Saved data entries
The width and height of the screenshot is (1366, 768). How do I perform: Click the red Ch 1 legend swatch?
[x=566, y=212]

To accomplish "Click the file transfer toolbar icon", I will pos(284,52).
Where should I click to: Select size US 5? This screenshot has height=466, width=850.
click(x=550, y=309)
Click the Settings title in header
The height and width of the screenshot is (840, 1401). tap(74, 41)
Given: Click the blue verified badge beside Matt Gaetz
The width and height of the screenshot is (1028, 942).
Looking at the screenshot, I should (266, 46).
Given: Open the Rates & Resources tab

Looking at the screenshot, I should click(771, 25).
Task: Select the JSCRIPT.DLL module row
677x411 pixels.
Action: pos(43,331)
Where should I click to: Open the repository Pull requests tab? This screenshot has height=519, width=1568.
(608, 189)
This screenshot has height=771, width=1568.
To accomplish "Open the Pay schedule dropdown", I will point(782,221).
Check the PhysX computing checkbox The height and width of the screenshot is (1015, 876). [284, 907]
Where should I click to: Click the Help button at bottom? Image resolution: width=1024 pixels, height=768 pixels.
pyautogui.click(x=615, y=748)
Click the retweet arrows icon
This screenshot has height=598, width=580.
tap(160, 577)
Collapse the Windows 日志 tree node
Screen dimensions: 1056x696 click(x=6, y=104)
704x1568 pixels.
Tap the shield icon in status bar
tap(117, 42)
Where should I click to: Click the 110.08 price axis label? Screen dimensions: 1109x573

# YOUR INSTRUCTIONS:
Output the lines between the one containing "Given: Open the Rates & Resources tab" and the one containing "Check the PhysX", inclusive, and reproduce them exactly.

# THE RESULT:
Given: Open the Rates & Resources tab

Looking at the screenshot, I should click(771, 25).
Task: Select the JSCRIPT.DLL module row
677x411 pixels.
Action: pos(43,331)
Where should I click to: Open the repository Pull requests tab? This screenshot has height=519, width=1568.
(608, 189)
This screenshot has height=771, width=1568.
To accomplish "Open the Pay schedule dropdown", I will point(782,221).
Check the PhysX computing checkbox The height and width of the screenshot is (1015, 876). [284, 907]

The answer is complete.